This paper presents an experimental and numerical investigation into the magnitude and distribution of the hydrodynamic loads affecting a fixed multicolumn offshore platform (rigidly mounted tension leg platform) when subjected to extreme wave events. All wave load components, including wave-in-deck slamming pressures, were predicted using a commercial computational fluid dynamics (CFD) code STAR-CCMC and compared against experimental measurements. Slamming pressures were calculated using both data obtained locally at discrete points and globally averaged over the whole exposed area of the deck. In all simulated cases, the deck area exposed to a wave-slamming event was found to be in contact with a water–air mixture with a significant proportion of air phase. It was concluded that the slamming pressure data for the exposed area provided better insights into the pressure changes due to air compressibility and its content.
When a large wave (extreme wave event) impacts the deck of an offshore structure, significant wave-in-deck and slamming loads occur. These slamming events could generate major global and local loads, which can cause structural damage to the deck, generating large forces in the tendons and risers and adversely affecting the motions of floating structure such as tension leg platforms (TLPs) and semisubmersibles. The problem of wave-in- deck impact on a floating platform can be quite complicated because of the contributions of many parameters such as the platform offset, set-down, and tendon dynamics (API, 2010).

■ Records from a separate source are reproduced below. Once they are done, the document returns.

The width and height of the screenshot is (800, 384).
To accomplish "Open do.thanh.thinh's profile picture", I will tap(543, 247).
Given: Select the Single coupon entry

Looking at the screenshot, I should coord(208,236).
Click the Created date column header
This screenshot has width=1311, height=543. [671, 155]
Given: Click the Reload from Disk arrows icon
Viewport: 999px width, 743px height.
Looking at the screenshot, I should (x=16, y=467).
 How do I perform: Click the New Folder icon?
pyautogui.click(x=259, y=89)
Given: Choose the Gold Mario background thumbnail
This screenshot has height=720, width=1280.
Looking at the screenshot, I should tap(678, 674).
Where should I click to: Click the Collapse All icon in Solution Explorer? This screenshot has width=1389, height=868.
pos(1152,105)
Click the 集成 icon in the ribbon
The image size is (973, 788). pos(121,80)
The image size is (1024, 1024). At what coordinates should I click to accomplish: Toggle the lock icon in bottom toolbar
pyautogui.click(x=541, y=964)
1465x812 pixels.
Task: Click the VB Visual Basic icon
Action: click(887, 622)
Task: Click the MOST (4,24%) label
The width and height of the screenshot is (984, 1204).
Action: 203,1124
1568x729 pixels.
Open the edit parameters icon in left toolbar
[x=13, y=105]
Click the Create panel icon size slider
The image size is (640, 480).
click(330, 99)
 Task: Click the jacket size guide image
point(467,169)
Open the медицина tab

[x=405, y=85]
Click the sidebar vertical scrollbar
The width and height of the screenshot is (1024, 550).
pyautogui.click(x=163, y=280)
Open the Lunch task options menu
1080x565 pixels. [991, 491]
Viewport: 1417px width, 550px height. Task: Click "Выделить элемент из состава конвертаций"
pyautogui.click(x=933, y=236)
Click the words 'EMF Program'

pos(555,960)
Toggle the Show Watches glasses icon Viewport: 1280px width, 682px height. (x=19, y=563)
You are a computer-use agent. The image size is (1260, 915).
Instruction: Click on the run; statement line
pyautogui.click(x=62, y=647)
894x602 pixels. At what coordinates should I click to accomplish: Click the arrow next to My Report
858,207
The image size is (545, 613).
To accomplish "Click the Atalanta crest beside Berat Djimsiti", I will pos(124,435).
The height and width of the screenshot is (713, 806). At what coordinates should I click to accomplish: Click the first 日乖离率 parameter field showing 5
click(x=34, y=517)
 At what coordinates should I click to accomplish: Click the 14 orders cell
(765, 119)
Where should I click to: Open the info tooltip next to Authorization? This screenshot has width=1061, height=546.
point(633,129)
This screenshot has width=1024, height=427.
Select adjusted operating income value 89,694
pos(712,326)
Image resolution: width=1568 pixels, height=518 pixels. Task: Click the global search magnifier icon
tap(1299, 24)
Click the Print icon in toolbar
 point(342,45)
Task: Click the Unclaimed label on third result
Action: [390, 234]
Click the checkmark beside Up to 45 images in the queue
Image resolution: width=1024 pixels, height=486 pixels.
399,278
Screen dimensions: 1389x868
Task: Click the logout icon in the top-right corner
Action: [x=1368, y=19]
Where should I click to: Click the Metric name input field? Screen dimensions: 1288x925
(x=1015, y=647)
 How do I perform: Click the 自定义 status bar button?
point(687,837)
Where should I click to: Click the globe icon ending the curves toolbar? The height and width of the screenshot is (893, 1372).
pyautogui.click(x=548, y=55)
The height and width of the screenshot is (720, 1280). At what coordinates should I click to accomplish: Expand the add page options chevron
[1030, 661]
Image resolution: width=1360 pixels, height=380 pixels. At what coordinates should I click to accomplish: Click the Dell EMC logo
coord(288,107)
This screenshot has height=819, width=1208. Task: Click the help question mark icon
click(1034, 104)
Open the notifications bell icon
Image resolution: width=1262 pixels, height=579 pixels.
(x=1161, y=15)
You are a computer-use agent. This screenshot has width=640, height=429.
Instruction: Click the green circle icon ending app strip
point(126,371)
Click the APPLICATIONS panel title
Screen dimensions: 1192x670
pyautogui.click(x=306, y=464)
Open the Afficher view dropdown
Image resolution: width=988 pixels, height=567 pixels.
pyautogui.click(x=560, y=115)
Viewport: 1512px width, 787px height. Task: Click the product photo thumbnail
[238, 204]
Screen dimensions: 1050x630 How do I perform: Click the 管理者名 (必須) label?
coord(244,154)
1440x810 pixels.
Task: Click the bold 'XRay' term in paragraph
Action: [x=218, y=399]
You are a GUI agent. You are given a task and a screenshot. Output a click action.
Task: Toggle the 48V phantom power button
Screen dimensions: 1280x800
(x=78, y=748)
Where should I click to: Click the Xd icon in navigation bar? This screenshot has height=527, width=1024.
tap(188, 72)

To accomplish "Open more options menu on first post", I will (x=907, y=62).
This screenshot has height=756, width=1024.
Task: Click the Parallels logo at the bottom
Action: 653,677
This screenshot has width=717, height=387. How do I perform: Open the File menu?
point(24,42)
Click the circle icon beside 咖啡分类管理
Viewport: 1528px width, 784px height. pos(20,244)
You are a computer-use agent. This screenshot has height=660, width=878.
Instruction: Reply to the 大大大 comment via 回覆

The simplest way to investigate wave-in-deck impact problems is a simplified rigid model of the deck structure idealized as a flat plate or as a box shape (Baarholm, 2009; Bhat, 1994; Scharnke and Hennig, 2015). Current design practices (API, 2007; DNV, 2010; ISO, 2007) recommend a number of theoretical approaches such as the global/silhouette approach “simplified loading model” (API, 2007) and a detailed component approach, e.g., the momentum method (Kaplan et al., 1995) to evaluate the wave-in-deck loads of fixed platforms. Since such engineering approaches rely on the potential flow theory to calculate the change of fluid momentum during the wave impact, when using wave kinematics of a nondisturbed wave field the effects of diffraction and entrapped air are neglected.